Directions: Wherever "Open" turns up in the entries, copy out the line that holds it.

#### Material supplied ####

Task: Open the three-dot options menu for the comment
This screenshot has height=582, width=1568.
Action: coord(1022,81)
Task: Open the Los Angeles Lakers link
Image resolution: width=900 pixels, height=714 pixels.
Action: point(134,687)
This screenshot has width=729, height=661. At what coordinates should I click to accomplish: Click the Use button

####

Completed task:
Task: Open the three-dot options menu for the comment
Task: Open the Los Angeles Lakers link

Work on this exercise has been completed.